Stored data:
-----
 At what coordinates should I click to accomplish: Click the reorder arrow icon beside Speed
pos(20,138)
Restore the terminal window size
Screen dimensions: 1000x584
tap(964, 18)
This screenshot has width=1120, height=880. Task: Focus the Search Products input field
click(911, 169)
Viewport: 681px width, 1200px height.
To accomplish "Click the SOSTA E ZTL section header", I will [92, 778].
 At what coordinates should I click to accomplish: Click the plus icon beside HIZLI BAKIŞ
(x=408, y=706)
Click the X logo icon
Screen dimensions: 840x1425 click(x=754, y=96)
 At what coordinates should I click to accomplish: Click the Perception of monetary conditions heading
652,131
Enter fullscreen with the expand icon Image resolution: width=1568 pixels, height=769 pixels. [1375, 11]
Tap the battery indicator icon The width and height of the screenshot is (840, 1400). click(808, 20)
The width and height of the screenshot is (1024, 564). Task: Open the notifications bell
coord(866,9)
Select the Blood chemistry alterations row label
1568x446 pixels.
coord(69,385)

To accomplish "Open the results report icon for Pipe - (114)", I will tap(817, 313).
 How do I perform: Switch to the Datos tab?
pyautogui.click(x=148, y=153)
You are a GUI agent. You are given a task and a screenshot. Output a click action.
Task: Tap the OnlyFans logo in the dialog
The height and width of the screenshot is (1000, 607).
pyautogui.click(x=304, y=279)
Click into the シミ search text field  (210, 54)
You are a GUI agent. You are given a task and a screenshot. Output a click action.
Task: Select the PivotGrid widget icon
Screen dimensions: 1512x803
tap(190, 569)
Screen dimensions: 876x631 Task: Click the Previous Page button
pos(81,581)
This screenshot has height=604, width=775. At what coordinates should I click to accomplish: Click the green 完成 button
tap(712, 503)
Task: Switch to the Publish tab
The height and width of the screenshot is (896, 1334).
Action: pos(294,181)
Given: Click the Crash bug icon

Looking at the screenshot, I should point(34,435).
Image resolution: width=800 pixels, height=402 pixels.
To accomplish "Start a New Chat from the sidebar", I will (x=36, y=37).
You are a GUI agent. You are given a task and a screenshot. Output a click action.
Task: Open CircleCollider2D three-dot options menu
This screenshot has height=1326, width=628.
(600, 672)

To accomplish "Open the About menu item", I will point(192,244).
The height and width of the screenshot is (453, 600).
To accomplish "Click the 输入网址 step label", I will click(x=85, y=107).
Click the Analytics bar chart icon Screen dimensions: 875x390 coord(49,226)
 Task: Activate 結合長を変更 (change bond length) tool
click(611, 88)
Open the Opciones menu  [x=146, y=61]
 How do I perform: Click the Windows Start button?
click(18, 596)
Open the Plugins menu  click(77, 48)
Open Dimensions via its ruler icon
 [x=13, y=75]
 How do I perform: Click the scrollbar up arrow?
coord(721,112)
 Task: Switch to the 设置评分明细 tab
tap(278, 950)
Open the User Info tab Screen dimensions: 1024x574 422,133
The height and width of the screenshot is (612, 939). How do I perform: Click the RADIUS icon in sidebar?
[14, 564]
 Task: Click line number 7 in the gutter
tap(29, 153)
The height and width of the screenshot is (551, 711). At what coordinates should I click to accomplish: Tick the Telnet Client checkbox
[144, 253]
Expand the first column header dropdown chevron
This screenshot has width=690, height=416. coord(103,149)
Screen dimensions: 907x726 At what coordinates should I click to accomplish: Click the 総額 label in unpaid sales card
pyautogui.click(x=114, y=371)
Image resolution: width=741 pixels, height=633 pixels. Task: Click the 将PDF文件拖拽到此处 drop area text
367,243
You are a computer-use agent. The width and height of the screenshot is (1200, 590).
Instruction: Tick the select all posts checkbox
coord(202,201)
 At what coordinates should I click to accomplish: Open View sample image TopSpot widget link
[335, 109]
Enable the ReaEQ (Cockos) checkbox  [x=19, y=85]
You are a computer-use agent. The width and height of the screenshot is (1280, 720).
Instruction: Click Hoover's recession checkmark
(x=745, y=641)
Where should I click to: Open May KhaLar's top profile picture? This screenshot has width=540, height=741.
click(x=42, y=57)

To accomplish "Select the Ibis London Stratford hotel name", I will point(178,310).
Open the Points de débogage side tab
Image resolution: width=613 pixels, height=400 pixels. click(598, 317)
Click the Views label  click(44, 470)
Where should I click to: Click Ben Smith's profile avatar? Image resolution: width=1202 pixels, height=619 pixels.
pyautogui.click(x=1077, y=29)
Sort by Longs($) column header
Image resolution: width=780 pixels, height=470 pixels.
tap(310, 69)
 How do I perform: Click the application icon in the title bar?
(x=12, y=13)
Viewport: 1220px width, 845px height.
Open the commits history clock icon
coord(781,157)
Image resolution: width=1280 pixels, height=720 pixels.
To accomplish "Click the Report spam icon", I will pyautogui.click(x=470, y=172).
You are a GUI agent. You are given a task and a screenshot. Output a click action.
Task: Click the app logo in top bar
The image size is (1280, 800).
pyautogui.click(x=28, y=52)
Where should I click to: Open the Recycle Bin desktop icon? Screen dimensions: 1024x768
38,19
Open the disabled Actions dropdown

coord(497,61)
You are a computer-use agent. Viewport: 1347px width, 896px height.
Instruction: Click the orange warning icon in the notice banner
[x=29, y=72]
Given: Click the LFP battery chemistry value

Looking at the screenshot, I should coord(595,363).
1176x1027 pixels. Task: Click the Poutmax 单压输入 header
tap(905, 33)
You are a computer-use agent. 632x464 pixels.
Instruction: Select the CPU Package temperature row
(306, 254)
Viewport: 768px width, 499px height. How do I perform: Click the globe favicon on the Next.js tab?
-----
Aim of the exercise —
Look through the records and gather each line with the word "will".

Exercise answer —
To accomplish "Click the SOSTA E ZTL section header", I will [92, 778].
To accomplish "Open the results report icon for Pipe - (114)", I will tap(817, 313).
To accomplish "Start a New Chat from the sidebar", I will (x=36, y=37).
To accomplish "Open the About menu item", I will point(192,244).
To accomplish "Click the 输入网址 step label", I will click(x=85, y=107).
To accomplish "Select the Ibis London Stratford hotel name", I will point(178,310).
To accomplish "Click the Report spam icon", I will pyautogui.click(x=470, y=172).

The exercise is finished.